This week at the Operations Management Council (OMC) meeting, a significant portion was dedicated to the work we are doing to improve information technology (IT). In 2007, the Strategic Management Council, approved strategic initiatives to: (1) clarify the role of the Chief Information Officer (CIO) as stated in NPD 1000.3 and define core IT services that shall be provided by the CIO; (2) realign the NASA IT organization to reflect the role of the CIO and better connect with customers; (3) create a governance structure and processes to engage key stakeholders, inform IT investment decisions, and apply project management discipline to IT projects; (4) increase visibility into IT budgeting and spending through management controls and fund base IT services through a combination of Corporate and Center Management and Operations funding; (5) improve integration, security, and efficiency of IT by consolidating infrastructure and management control; and (6) assign ownership of application portfolios and create a CIO-facilitated process to drive application standardization and efficiencies.
With nearly $1.9 billion in annual IT spending, it’s critical that these initiatives succeed to ensure that IT enables the mission, is integrated, secures our information and systems, and helps improve efficiency. Each NASA Center has submitted an implementation plan for improving IT management based on the SMC decisions. Although this degree of change may be difficult for those involved, the status quo is not an option for the agency.
For instance, in the OMC meeting, Jerry Davis, the Deputy CIO for IT Security reported that for March 2008 alone, there were over one billion scans of NASA systems by external entities. These would-be hackers are scanning for vulnerabilities in NASA systems that they can quickly exploit. Because of the ever-increasing threats, NASA’s new IT Strategy and Investment Board recently approved an investment to establish a central Security Operations Center (SOC) for the agency, which I strongly support. The SOC’s initial operations will begin at the start of calendar 2009, and will provide improved agency-wide capabilities to prevent, detect, and respond to security incidents in a more rapid fashion.

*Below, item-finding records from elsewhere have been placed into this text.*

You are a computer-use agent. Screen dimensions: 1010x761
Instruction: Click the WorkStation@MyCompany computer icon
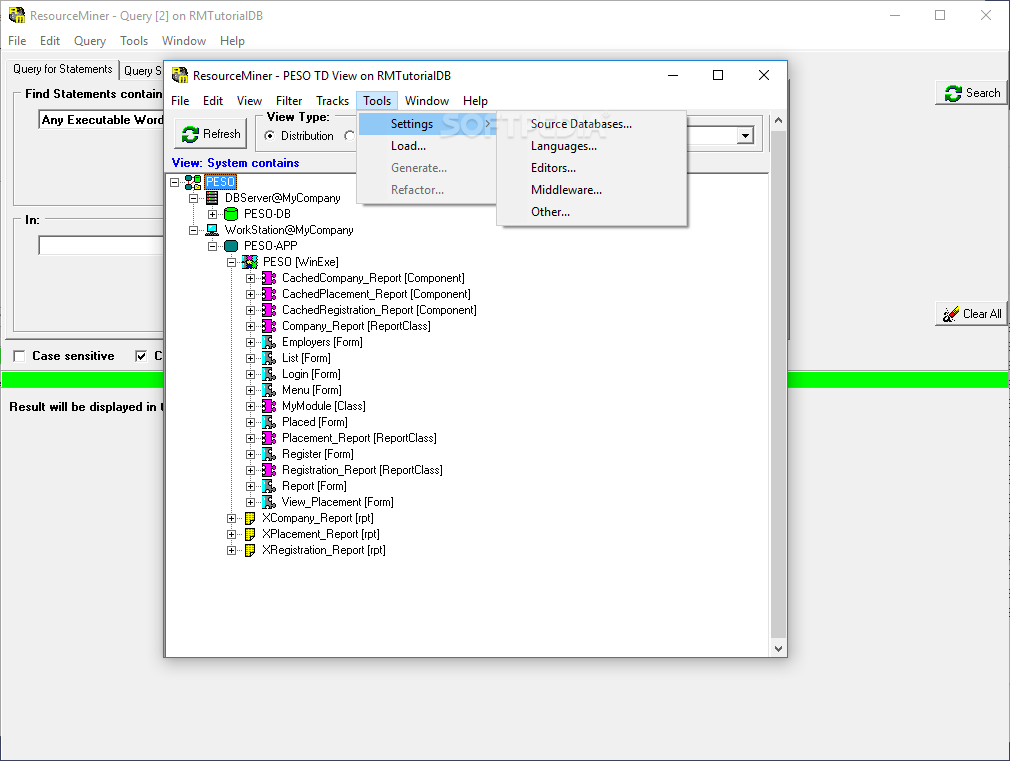pyautogui.click(x=212, y=230)
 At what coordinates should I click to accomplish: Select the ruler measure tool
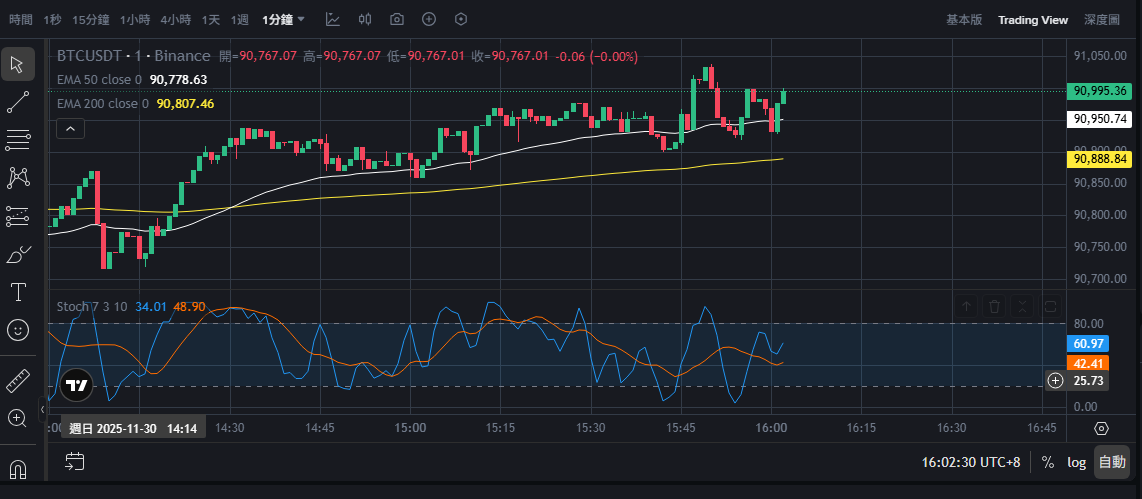click(x=18, y=380)
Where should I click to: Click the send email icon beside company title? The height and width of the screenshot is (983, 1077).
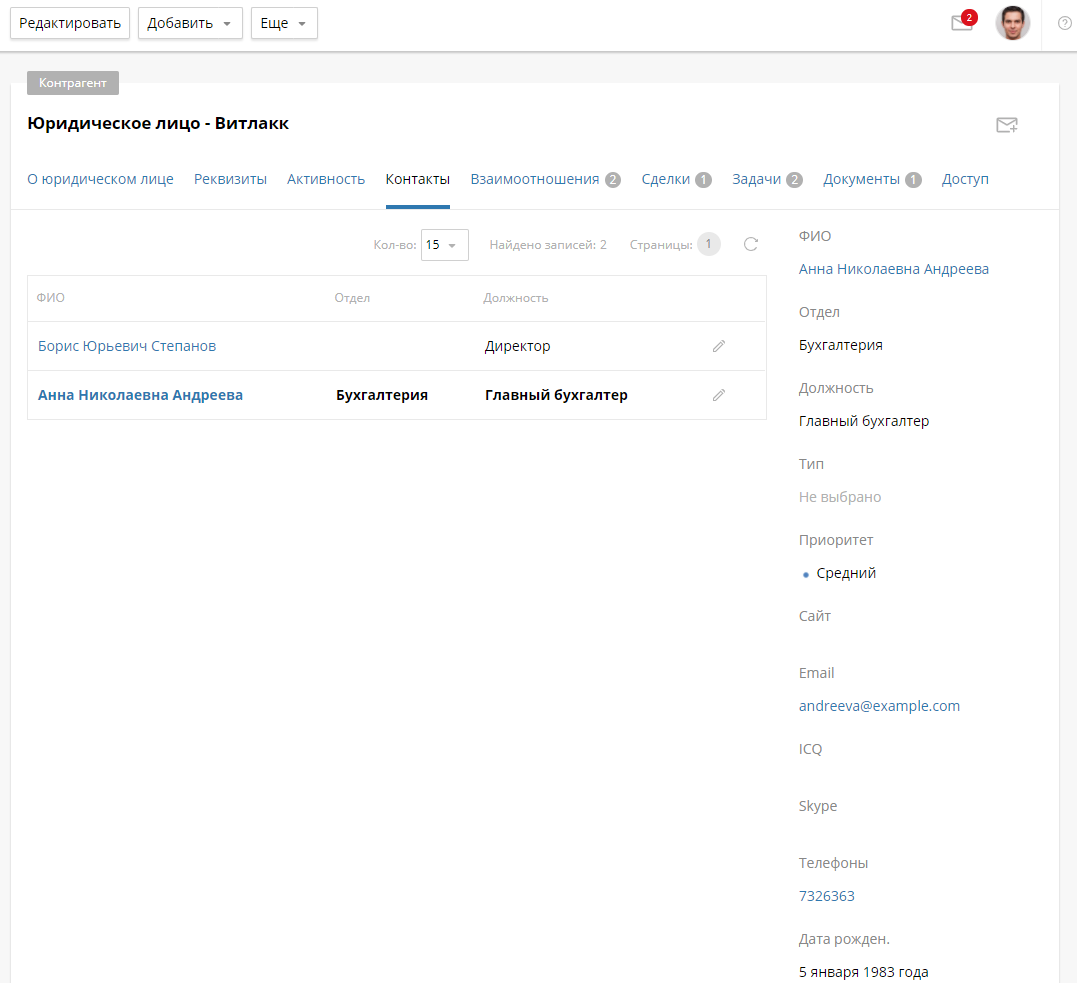click(x=1006, y=125)
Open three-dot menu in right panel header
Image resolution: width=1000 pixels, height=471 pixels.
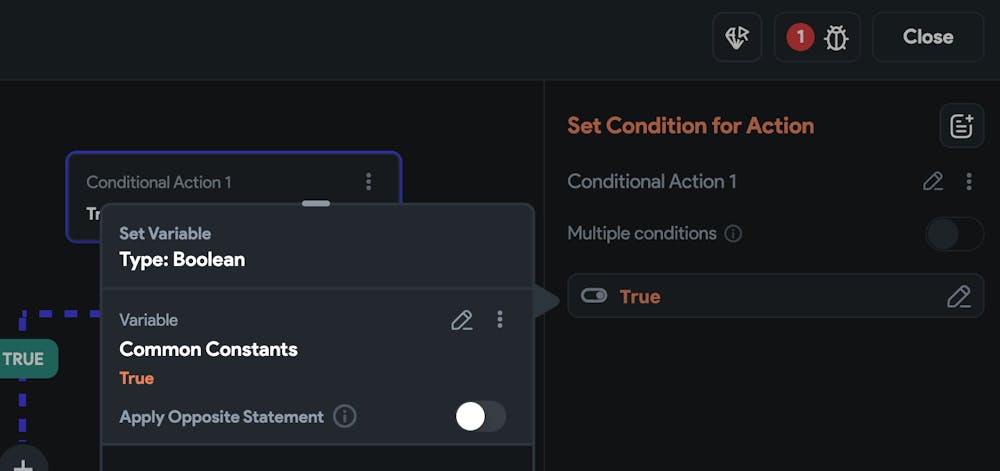[x=969, y=181]
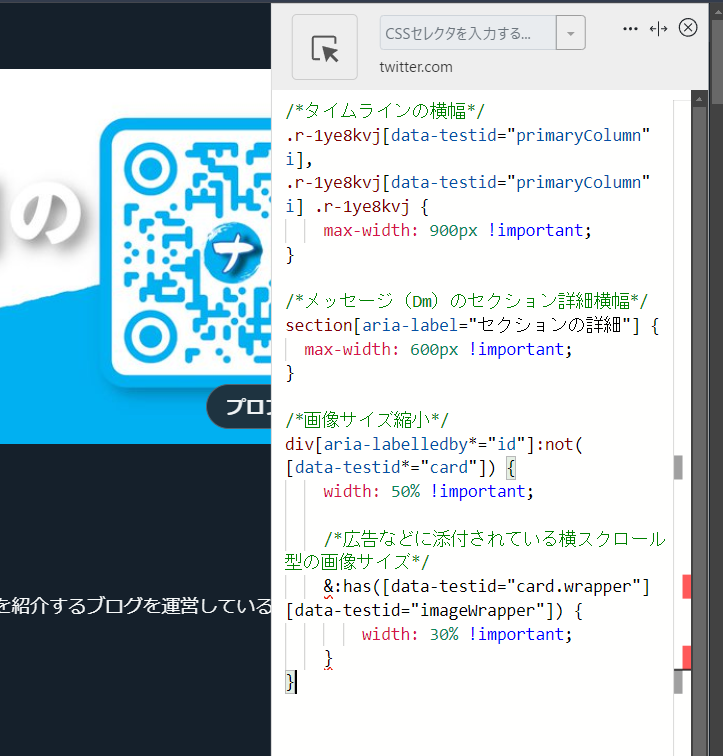The image size is (723, 756).
Task: Focus the CSS selector input field
Action: (x=467, y=33)
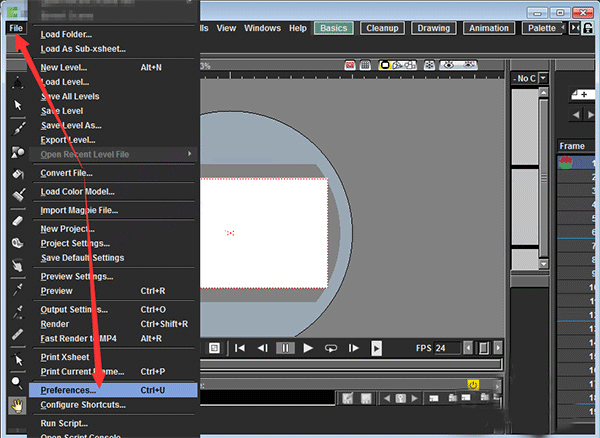Click the Pause button in playback bar
The height and width of the screenshot is (438, 600).
point(285,348)
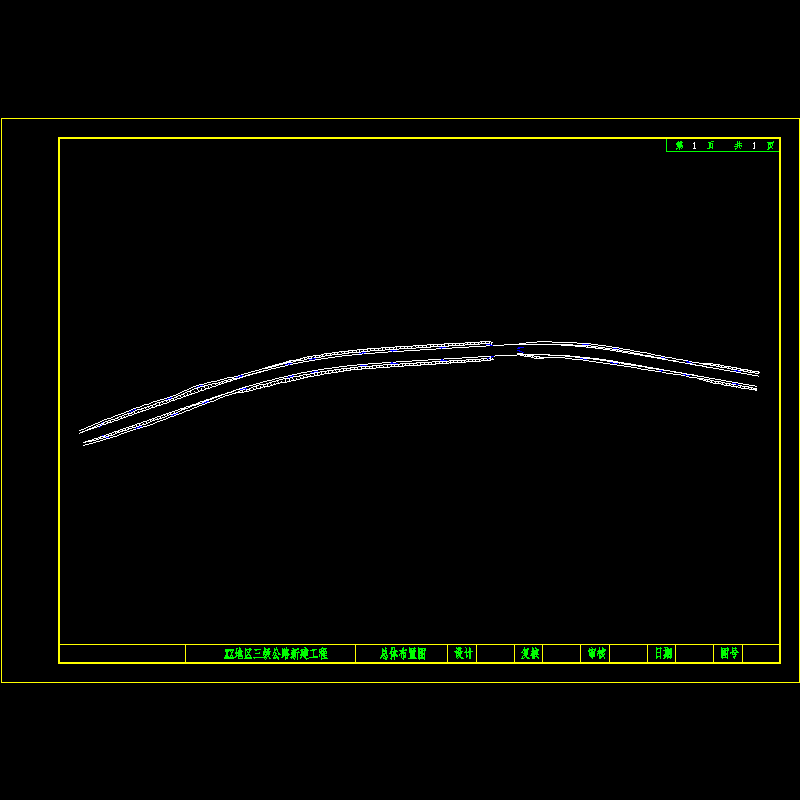Click the empty cell right of 复核

pos(561,653)
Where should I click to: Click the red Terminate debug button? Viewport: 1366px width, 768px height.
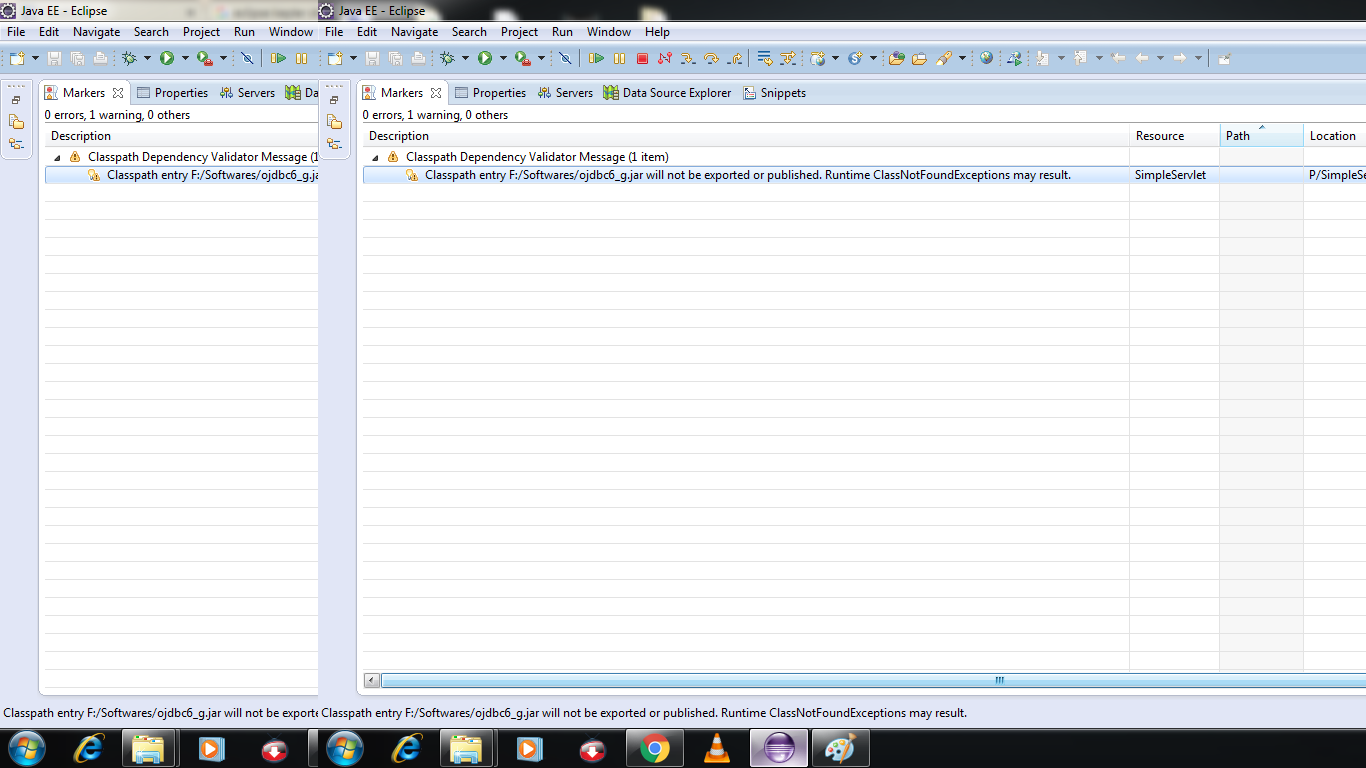point(642,59)
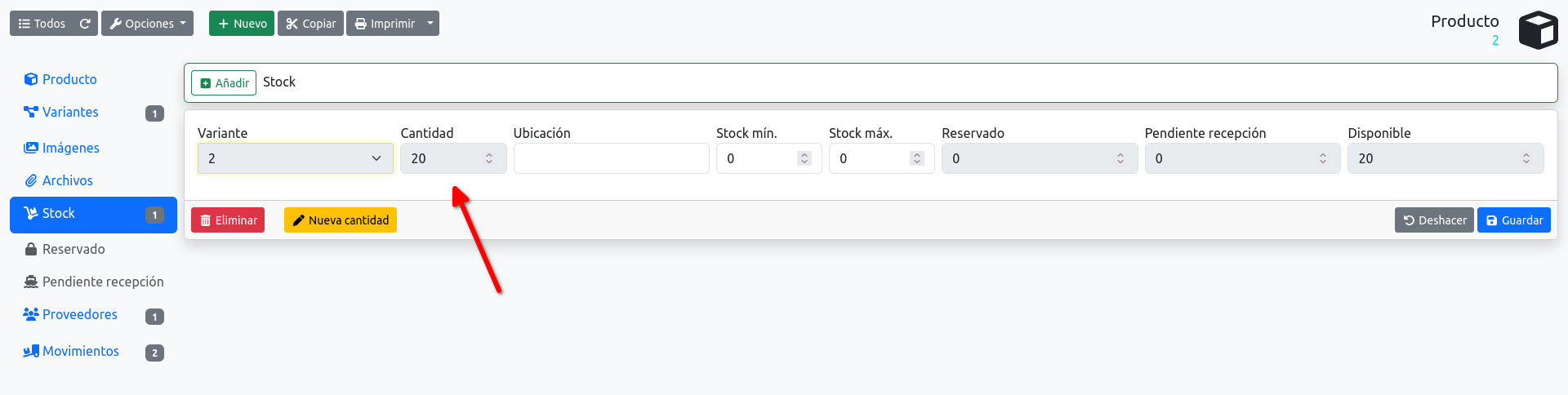Viewport: 1568px width, 395px height.
Task: Click the Stock mín. spinner arrows
Action: coord(804,158)
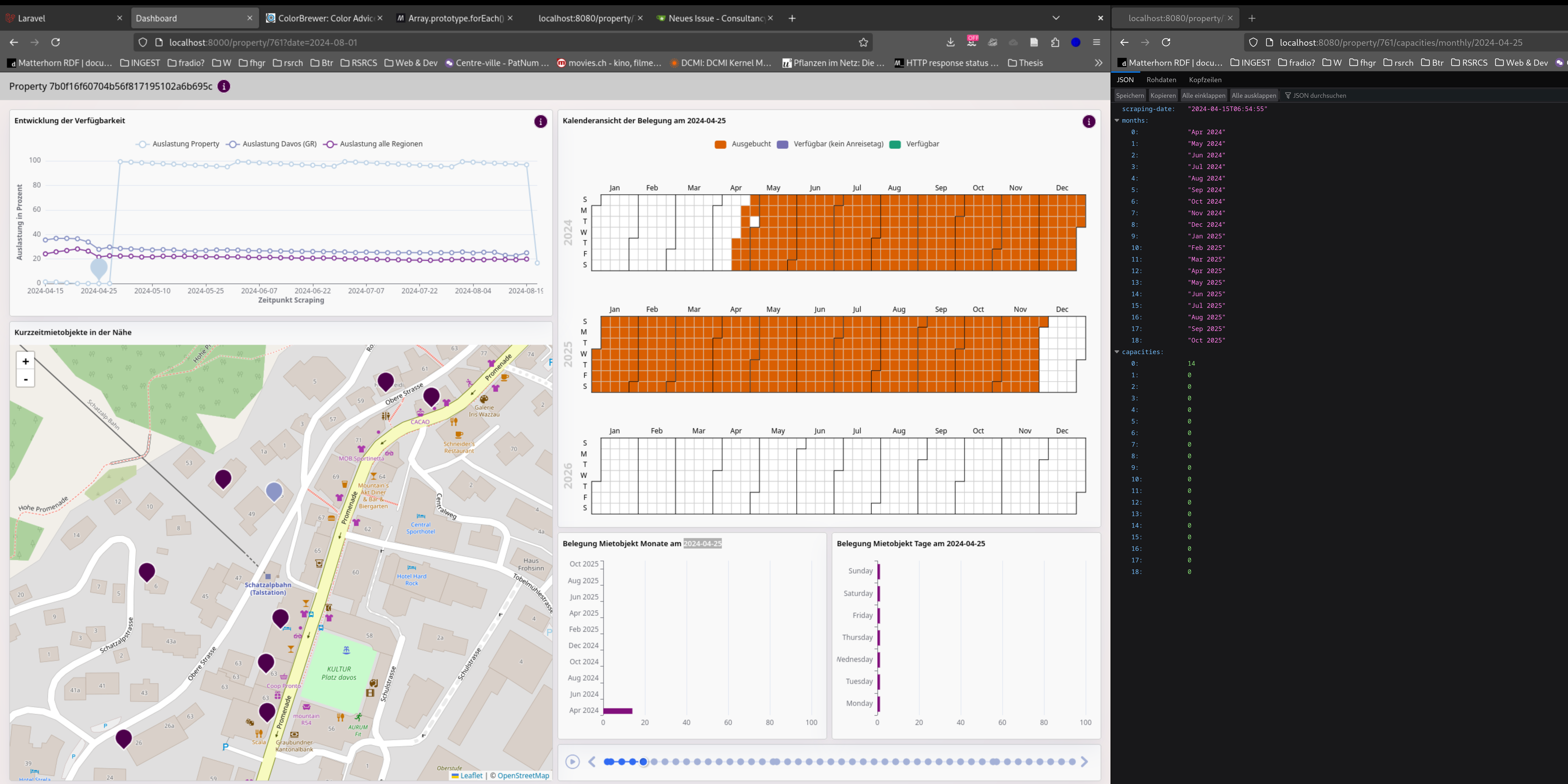
Task: Click the light blue property map marker
Action: point(274,491)
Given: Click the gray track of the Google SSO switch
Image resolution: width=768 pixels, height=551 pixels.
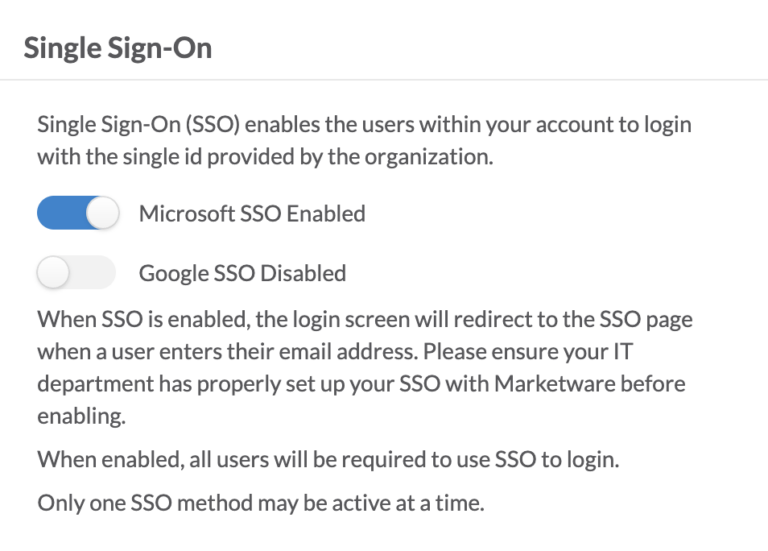Looking at the screenshot, I should coord(92,272).
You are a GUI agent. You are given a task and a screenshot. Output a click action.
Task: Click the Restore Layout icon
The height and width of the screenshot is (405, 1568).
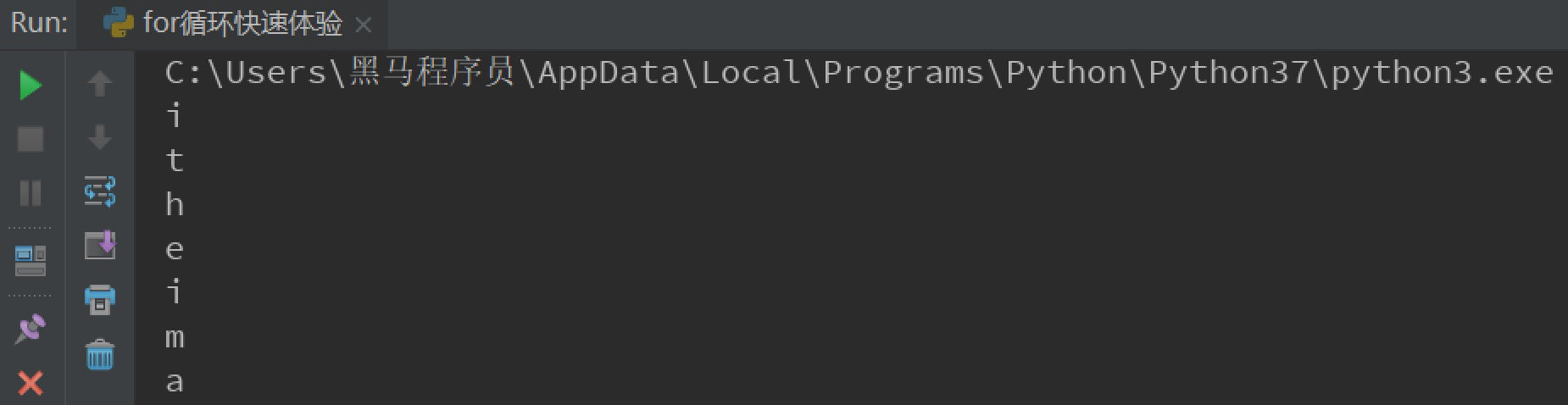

Another initiative underway to improve security is the implementation of Mission Focus Review (MFR) 137, which calls for increased use of the Outsourcing Desktop Initiative for NASA (ODIN) contract to provide laptops and desktops. While originally intended to reduce costs, the main value of this change will be improved patch management and maintenance of core configurations required by the Federal government. For example, the implementation of smart cards to access NASA systems will be much smoother on ODIN-managed equipment. I recognize that this might be a difficult change for some NASA workers, but it is an important initiative that we must continue to implement.
These initiatives represent only a few of the many activities being pursued by NASA’s CIO community. The goals include increased security, enhanced integration, and cost savings.
I am very encouraged at the steps underway and the progress made in transforming the NASA IT environment and capabilities. Leadership at every level will be required to manage and bring about the changes we are undertaking. These changes will take time to complete and will be difficult; however, they are important and necessary in order for the agency to pursue and achieve our missions.
I would like to thank Jonathan Pettus, CIO, for his contribution to this week’s blog.